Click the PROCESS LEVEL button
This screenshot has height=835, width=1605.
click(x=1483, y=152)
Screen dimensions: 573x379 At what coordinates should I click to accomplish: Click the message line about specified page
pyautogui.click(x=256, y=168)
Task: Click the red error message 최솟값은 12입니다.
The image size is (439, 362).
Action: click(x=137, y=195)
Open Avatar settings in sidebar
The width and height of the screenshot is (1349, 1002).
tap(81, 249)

┄┄┄┄┄┄

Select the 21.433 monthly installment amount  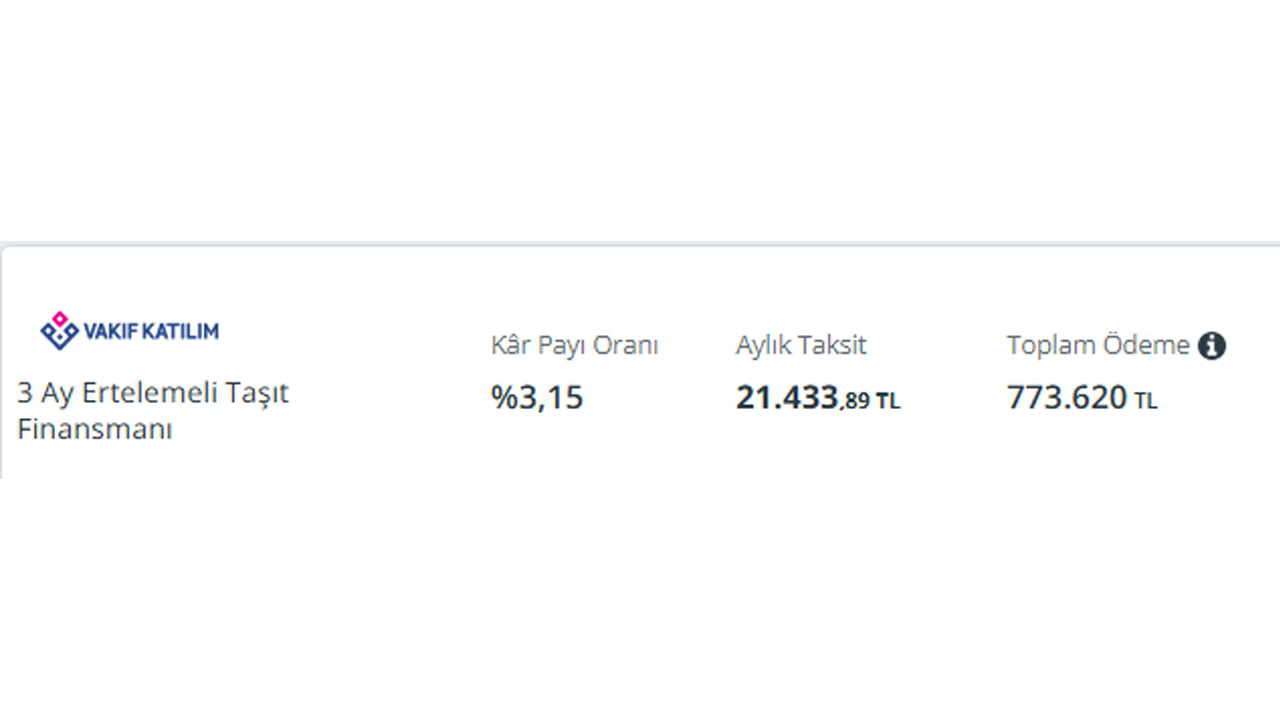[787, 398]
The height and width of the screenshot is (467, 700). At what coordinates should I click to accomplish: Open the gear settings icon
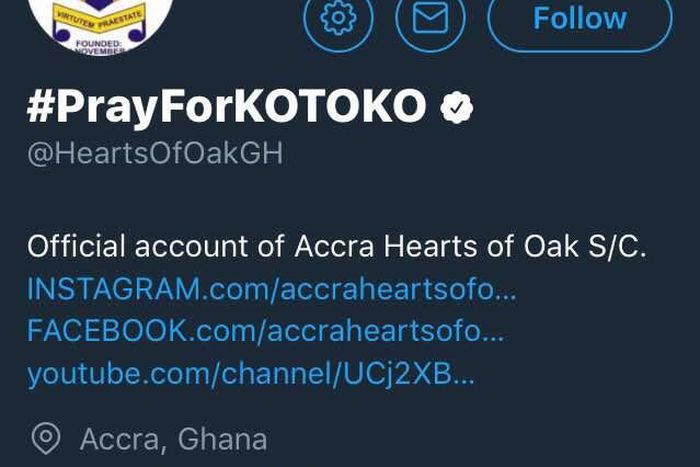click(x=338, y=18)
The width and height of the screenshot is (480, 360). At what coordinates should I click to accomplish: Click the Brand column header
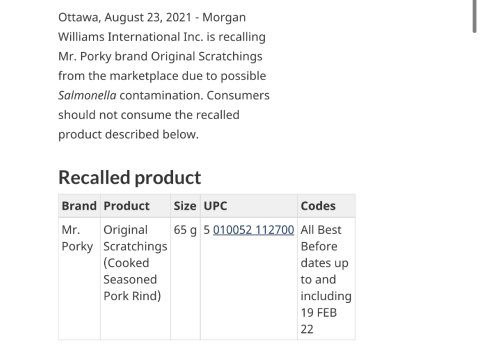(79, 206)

┄┄┄┄┄┄

__The task__:
The response must hold only the lines above from the line with "Screen dimensions: 573x379" through the line with "Task: Click the red error message 최솟값은 12입니다.", each copied exactly, both ends kept.

__Answer space__:
Screen dimensions: 573x379 At what coordinates should I click to accomplish: Click the message line about specified page
pyautogui.click(x=256, y=168)
Task: Click the red error message 최솟값은 12입니다.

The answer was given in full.